Schlüsselwörter Sekundärdaten - Datenabgleich - Todesursache - Krebsregister - Routinedaten
Introduction
With nearly 10 million deaths in 2020, cancer is a leading cause of death worldwide
[1 ]. Organized screening programs
such as mammography screening for the early detection of breast cancer aim to reduce
cancer mortality [2 ]
[3 ]
[4 ]. For the mortality evaluation of
screening programs, information on causes of death is needed. Longitudinal health
insurance claims data, including individual information on screening participation
and cancer diagnoses, represent a potential data source for mortality evaluations
but contain no information on causes of death. Therefore, this information needs to
be linked from other data sources such as official databases or cancer registries
[5 ]. Alternatively, claims-based
algorithms validated against official death certificate information might also be
used [6 ].
In Germany, a mammography screening program (MSP) has been implemented nationwide
since 2009 [7 ]. Whether the program
reduces breast cancer mortality is currently evaluated using health insurance claims
data, cancer registry data, and screening unit data [7 ]
[8 ]
[9 ]
[10 ]. The claims data are available from
two separate data sources, the German Pharmacoepidemiological Research Database
(GePaRD), including 25 million individuals from four health insurance funds, and the
BARMER Data Warehouse, including 12.6 million individuals from another insurance
fund [11 ]. Because both data sources
include no information on causes of death, this information needs to be linked from
cancer registries, the only institutions conducting such linkages for the German MSP
evaluation. So far, the proportion of successful cause-of-death linkages has only
been determined for a linkage between two insurance funds included in GePaRD and one
cancer registry [12 ]. The proportions
of successful linkages are still unclear for other insurance funds and cancer
registries.
The purposes of this work were i) to determine the proportions of successful
cause-of-death linkages between the BARMER health insurance fund and three federal
cancer registries and ii) to investigate whether linked proportions differ by
region, year, and age.
Methods
Data sources
BARMER claims data
About 90% of the German population is statutorily (i. e. non-privately)

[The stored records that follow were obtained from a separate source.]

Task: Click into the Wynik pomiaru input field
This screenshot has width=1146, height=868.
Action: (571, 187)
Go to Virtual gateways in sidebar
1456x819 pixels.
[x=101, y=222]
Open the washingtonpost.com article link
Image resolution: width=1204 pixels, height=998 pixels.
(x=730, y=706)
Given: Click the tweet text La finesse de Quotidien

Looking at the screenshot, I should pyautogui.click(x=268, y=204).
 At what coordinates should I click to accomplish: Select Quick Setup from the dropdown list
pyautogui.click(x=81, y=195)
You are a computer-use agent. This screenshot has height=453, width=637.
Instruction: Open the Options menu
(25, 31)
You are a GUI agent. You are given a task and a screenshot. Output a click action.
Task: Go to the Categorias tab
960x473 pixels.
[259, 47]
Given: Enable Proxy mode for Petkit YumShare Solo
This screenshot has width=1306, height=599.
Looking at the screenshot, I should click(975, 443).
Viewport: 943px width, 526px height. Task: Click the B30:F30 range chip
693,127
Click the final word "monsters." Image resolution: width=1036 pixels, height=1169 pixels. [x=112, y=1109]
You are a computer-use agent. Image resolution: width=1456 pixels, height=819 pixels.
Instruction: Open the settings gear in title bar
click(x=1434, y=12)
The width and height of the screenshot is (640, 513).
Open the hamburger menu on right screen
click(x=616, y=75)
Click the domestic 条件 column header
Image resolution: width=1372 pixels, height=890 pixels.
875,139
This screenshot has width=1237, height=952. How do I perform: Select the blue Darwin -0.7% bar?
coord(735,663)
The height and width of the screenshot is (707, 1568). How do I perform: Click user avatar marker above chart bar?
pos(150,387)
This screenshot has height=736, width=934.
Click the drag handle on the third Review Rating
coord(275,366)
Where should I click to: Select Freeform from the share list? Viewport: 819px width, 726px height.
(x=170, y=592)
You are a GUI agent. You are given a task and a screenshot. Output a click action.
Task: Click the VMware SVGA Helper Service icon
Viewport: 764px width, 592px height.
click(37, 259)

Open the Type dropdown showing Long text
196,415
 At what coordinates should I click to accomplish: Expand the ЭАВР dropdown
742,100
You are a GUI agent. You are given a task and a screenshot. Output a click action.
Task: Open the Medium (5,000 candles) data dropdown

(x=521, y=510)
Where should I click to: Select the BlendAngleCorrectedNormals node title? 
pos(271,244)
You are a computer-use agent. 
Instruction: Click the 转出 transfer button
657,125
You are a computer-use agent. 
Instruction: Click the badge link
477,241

health insured. Of these, almost 9 million people from all over Germany are
members of Germany’s second-largest statutory health insurance fund, BARMER.
For this study, we used BARMER claims data that cover about 10% of the
German population [13 ]
[14 ]. The considered claims data
were from 2006 to 2018 and contain information on sex, year of birth,
federal state of residence, dates of insurance entry and termination, and
the reason for insurance termination (termination due to death or other
reasons, such as a switch to another insurance fund or private health
insurance). Further data include information on in- and outpatient diagnoses
as well as medical procedures and services. The data contain no information
on cause of death.
Cancer registry data
The history and legal basis of cancer registries in Germany differ among the
16 German federal states. Beginning in 1926 with the first attempts of
cancer registration in the city-state of Hamburg, all federal states had
committed to the Federal Cancer Registry Data Act
(Bundeskrebsregisterdatengesetz, BKRG, [15 ]) by 2009. They established
individual federal state laws, including quality and data management
guidelines, resulting in nationwide coverage with 15 epidemiological cancer
registries (Berlin and Brandenburg share their registries) focusing on
population-based outcomes and clinical cancer registries focusing on
clinical outcomes [16 ]
[17 ]. All German cancer
registries have official death certificate information for registered cancer
cases, irrespective of whether they died of cancer or not. The cancer
registry in North Rhine-Westphalia (NRW) has additionally full access to
population data, including causes of death for the whole deceased population
of NRW (i. e. official death certificate information is available for all
deceased individuals and not only for registered cancer cases). The cancer
registries may use additional death information from periodic linkages with
population registers (only date of death) and from hospitals.
For the mortality evaluation of the German MSP, the epidemiological cancer
registries of NRW, Lower Saxony, and Bavaria, agreed to cooperate and
provide official death certificate information for the linkage with health
insurance claims data.
The reporting of this paper followed the RECORD statement [18 ].
Study Population and Linkage Procedure
In step 1 , based on pseudonymized BARMER data, women aged 40 to 90 years
were selected whose insurance was terminated between 2006 and 2018 and whose
last known place of residence was NRW, Lower Saxony, or Bavaria. Besides women
whose insurance was terminated due to death (TD), women whose insurance was
terminated due to other reasons (TOR) were also considered to evaluate the
differentiation between both reasons of insurance termination in the BARMER
data. We assigned each selected woman a communication ID for the linkage
procedure. Potential cancer diagnoses were not considered in the selection
process, and information on whether women were registered in a cancer registry
was not available at this stage. In step 2 , the BARMER – the only party
with access to unencrypted identifying information of insured individuals –
re-identified the women selected in step 1 and added encrypted person
identifiers according to cancer registry standards. The encrypted information
included, i. a., information on name, address, and date of birth. If more than
one address was available per woman, the BARMER generated multiple records to
potentially increase linkage success. In step 3 , cancer registries linked
the encrypted data to their databases and deleted the encrypted identifiers. In
step 4, we linked the death information to anonymized claims data via
the communication ID. For further information on the approval, data access, and
linkage process, see Langner et al. [5 ].
Statistical analysis
For the analyses, the linkage results were reduced to one record per ID (i. e.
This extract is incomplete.